Portrait Mode is a popular feature on modern smartphones, making it super easy for you to capture a photo with a blurry background effect. Google has included it with its past few Pixel flagships, and this week it went into detail on how it improved Portrait Mode with its newest model, the Pixel 4.
First up, the addition of dual rear cameras to the Pixel 4 helped to give the new phone a better Portrait Mode. The two cams on the back of the Pixel 4 are 13mm apart, much farther than the dual-pixel baseline, which makes it easier for the phone to estimate the depth of far away objects.

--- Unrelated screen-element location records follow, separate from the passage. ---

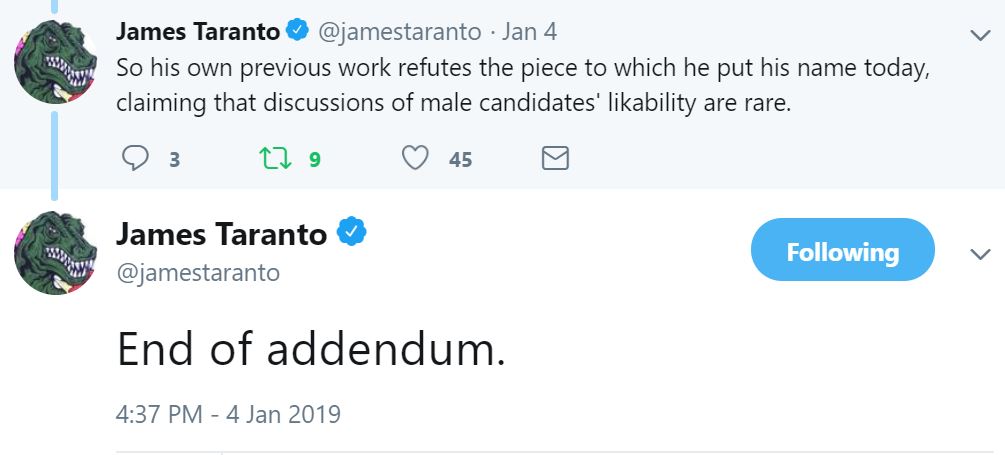Click the @jamestaranto handle next to Jan 4
Image resolution: width=1005 pixels, height=455 pixels.
399,32
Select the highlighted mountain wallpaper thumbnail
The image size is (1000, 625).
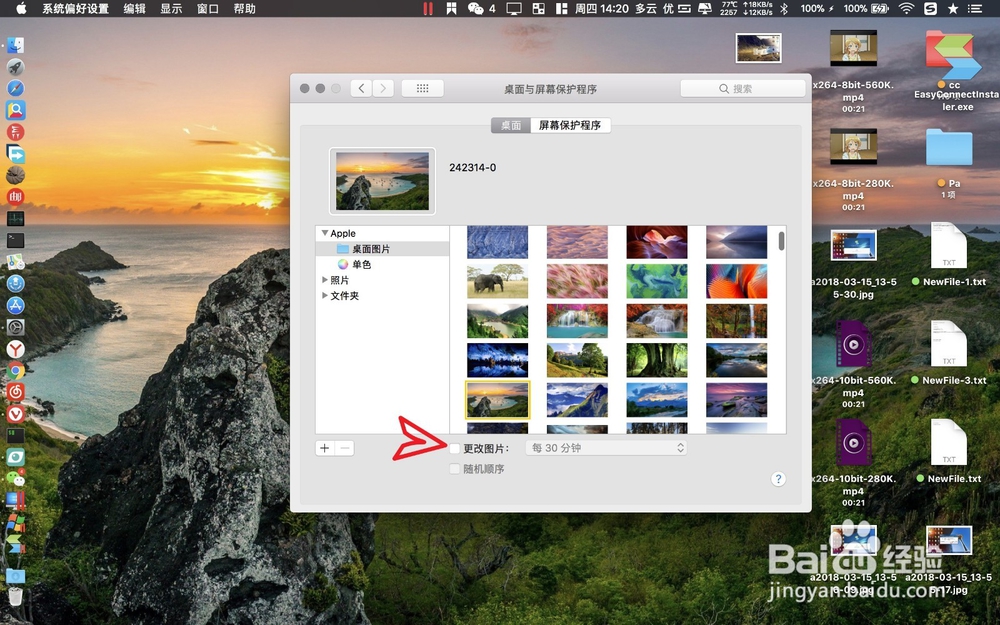click(497, 399)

Those dual cameras work alongside the dual-pixels, which were present in previous Pixel phones. The dual-pixels work by splitting every pixel in half so that each half pixel sees a different half of the main lens' aperture. Reading each half-pixel image separately gives you two slightly different views of the scene and is used to help estimate depth as well.
Google also worked to improve the bokeh, or the background blur, of Portrait Mode photos on the Pixel 4. Previously, Google would replace each pixel in the original image with a translucent disk with a size based on depth. This process was performed after the tone mapping, which is the process of raw sensor data being converted to an image you can see on your phone's screen. However, this tone mapping process loses some information about how bright objects actually were in the scene.

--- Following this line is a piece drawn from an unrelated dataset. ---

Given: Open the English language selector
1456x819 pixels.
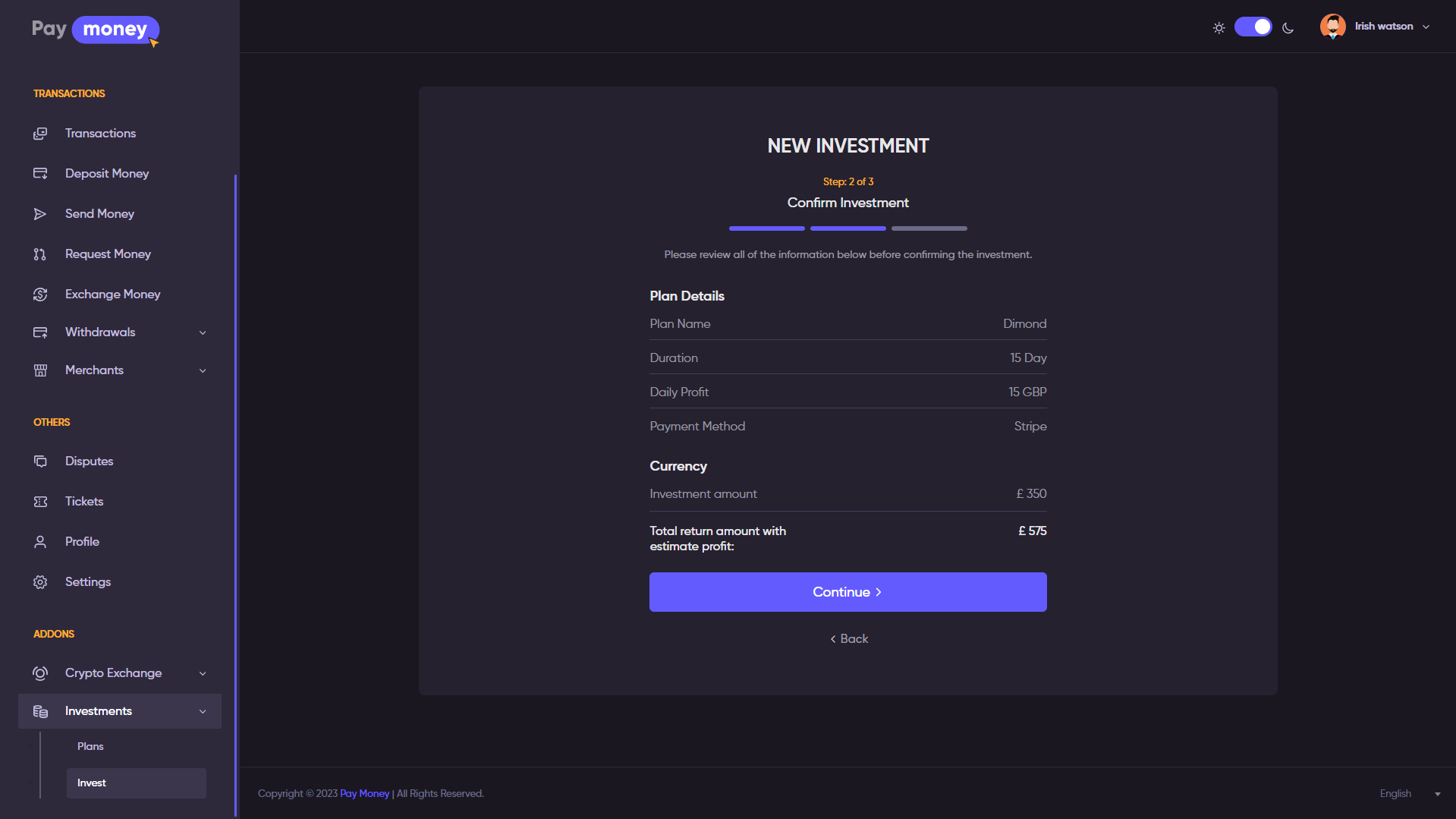Looking at the screenshot, I should (x=1409, y=793).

With the Pixel 4, Google is merging the raw image data produced by HDR+ and then applying tone mapping. This helps to give you brighter and more obvious bokeh discs that are closer to what a full on SLR camera can produce. Plus, the background is saturated in the same way as the foreground of your photo.
The addition of a second camera to the back of the Pixel 4 was big because it was the first time that a Google Pixel phone got a second camera, giving owners a telephoto zoom lens. Now we know that that second cam also helped to improve Portrait Mode. With how popular Portrait Mode has become on smartphones, it's good to see Google continue to do work to improve the feature on its Pixel devices, and this week's deep dive from Google is an interesting look at what the company did to make Portrait Mode better.
How often do you take Portrait Mode photos?